Written by: Patrick Hollingworth

Hello Dear Readers,

 

One of the downsides of being involved in the mountaineering community is that, as time progresses, the list of people killed in the mountains who you know personally or know-of inevitably grows.

Over the past decade or so it seems to have become an all-too-familiar occurrence: to awake to an April or May morning to the news overnight of death in the Himalayas, and more often than not, on Everest. Emails and messages on your phone, an initial sense of confusion, followed by an immediate trawling for more information to work out what has actually happened; then the inevitable call from a media outlet for a comment on the latest accident (for some reason I seem to have become one of the go-to-sources for any mountaineering commentary sought by the ABC here in Australia—why, I’m not so sure).

But despite the request early on Monday morning, I just didn’t have it in me to provide any comment on the death of Ueli Steck on the Everest massif 24 hours earlier.

Ueli was planning on a significant alpine style climb in Nepal with Tenji Sherpa: from Camp 2 in the Western Cwm, up over Everest’s Western Shoulder and into and then up the Hornbein Couloir, over Everest’s summit, and then a traverse across to Lhotse (and then, who knows, maybe even along that wild and convoluted ridge all the way down to Nuptse), all without bottled oxygen. It probably would have been the most significant contemporary achievement in the Himalayas.

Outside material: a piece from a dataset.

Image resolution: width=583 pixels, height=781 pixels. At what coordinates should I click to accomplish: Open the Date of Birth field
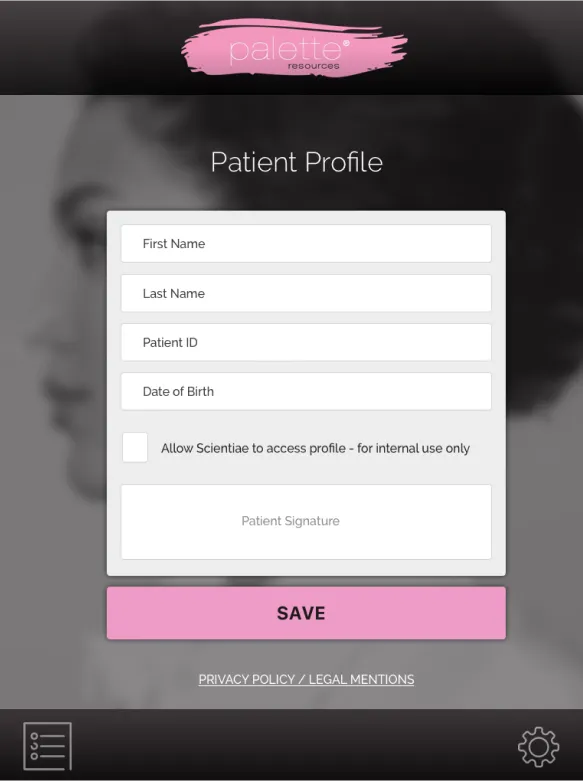point(306,391)
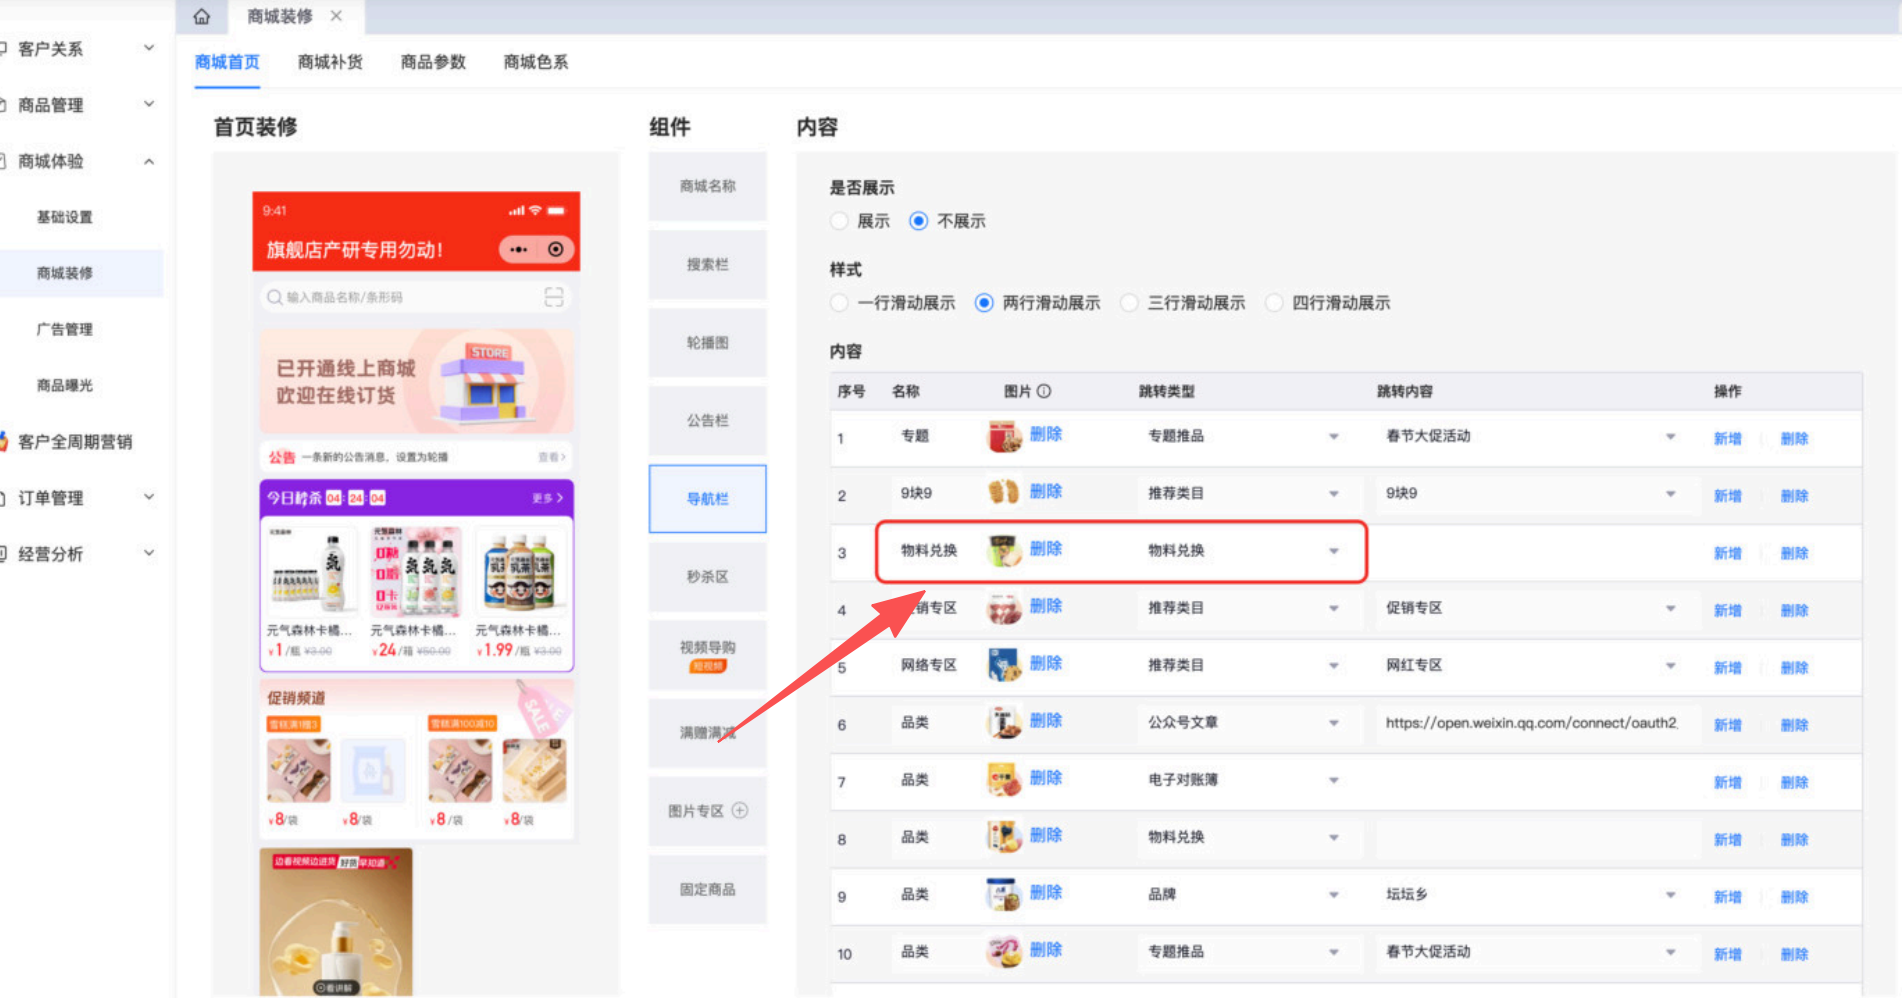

One of the last interviews Ueli did: importantly, note his excitement and curiosity around the elements of the unknown he knew he would be facing.

 

I didn’t know Ueli personally—he was a notoriously private individual and when I tried to interview him for my Light and Fast book project he was in the middle of a 61 day odyssey to climb all 82 4,000m peaks in the Alps, and, not surprisingly, he wasn’t answering the phone—but knowing folk who know him directly, and having researched him and having used his accomplishments on the North Face of the Eiger as the primary metaphor to illustrate the potential of Light and Fast, I can’t but help but feel overwhelming gutted at his death.

As with any death in the mountains, there is always the immediate desire to know just what happened in those final moments, and to wonder what thoughts passed through their mind—in that split-second moment when they realise that they had slipped and were falling, or that the avalanche above was going to hit them directly—what exactly were they thinking of? Did they resist the inevitability? Or did they meet it with a momentary sigh of resignation and acceptance? Only they will ever know.

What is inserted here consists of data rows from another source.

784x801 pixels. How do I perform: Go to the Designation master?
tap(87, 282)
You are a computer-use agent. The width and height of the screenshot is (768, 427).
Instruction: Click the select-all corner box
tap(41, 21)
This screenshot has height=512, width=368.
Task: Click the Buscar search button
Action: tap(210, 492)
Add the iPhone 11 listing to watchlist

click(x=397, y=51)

These are the questions that haunt me, regardless of whether it’s the loss of a close climbing friend or a climber who I’ve never met. I’m sure it’s the same for any folk who have a love of the mountains, and a love for those who venture into them.

Given Ueli’s death, and the importance of his magnificent progression of the Alpine Style ethos, I think it’s important that we acknowledge him and what he accomplished—and if you are reading this piece and are annoyed that it is not the usual lambasting of traditional organisational development approaches—I apologise.

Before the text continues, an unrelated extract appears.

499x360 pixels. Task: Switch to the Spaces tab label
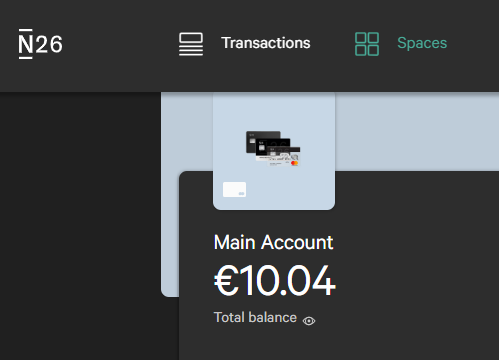click(422, 43)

In developing his extreme interpretation of Alpine Style, Ueli became quite familiar with the naysayers and the critics, those to whom Theodore Roosevelt’s referred to as those cold and timid souls who neither know victory nor defeat.  But ever the contrarian, he was not afraid to give the finger to The Establishment and its Guardians of the Ordered. He was not afraid to question the Status Quo and all of those who are too-heavily invested in its irrelevance.

Inevitably, there will be questions around Ueli’s approach in the mountains, an approach that many deemed to be overtly reckless. Some may even say that his death was only matter of when, not if.

But I think this would be missing the point.

Ueli was committed to a constant path of movement and progression and curiosity, and, ultimately, evolution. It is a path that more of us—dare I say it: all of us—can benefit from.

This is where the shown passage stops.